И с ним все было плохо. Подойдя к выгоревшему домику, ставшему почему-то одноэтажным, капитан понял, что первый этаж, старый, был сложен давно и солидно – со стенками в три кирпича, а позже уложенный второй этаж был сделан на фу-фу, экономично, и потому при пожаре, когда рухнул чердак, стенки второго этажа сложились внутрь, своей массой проломив и обвалив своды подвала. Справиться вчетвером с этой грудой обломков было нереально. Послал двоих проверить – можно ли мобилизовать местных жителей, но еще до их возвращения Волков хмуро заявил, поглядев в горелый проем окна, что местным бабам без техники куски стен и свода просто не вытянуть. Тут сотня пленных нужна, но, к сожалению – пленные уже были в лагерях.
Берестов угрюмо пожал плечами, сплюнул в сторону, поморщился, не заметив сразу, что среди осыпи штукатурки и кирпича, привалившись спиной к стенке, сидит, широко раскинув ноги, мертвый немец, настолько сплошь запорошенный белой пылью, что сразу и не заметишь.
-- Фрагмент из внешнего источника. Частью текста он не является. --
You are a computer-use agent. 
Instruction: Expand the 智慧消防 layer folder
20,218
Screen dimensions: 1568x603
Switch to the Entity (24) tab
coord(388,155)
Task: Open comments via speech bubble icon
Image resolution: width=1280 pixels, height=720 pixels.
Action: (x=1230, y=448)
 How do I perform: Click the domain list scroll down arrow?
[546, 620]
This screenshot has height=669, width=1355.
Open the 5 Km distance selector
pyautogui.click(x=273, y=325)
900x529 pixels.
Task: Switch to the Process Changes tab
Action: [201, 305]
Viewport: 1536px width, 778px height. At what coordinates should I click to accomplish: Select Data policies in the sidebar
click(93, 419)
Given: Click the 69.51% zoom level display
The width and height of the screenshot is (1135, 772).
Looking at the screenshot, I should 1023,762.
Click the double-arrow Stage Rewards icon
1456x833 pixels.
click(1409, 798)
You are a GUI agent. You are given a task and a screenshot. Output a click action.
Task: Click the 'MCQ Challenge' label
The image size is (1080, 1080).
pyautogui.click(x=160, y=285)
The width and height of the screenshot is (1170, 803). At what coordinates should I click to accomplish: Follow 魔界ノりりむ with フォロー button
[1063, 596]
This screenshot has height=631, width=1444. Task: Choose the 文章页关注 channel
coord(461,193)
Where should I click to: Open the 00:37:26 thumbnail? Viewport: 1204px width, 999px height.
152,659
Смерть на войне всяко изгалялась – и у этого покойника, выпотрошенного взрывом так, что вся его требуха лежала на коленках, а внутри он был пустой, словно поломанный манекен, тем не менее на голове ровно сидела шляпа, совершенно несопоставимая своей легкостью с такими страшными разрушениями организма. Плевок чуть-чуть не угодил на коленку мертвеца.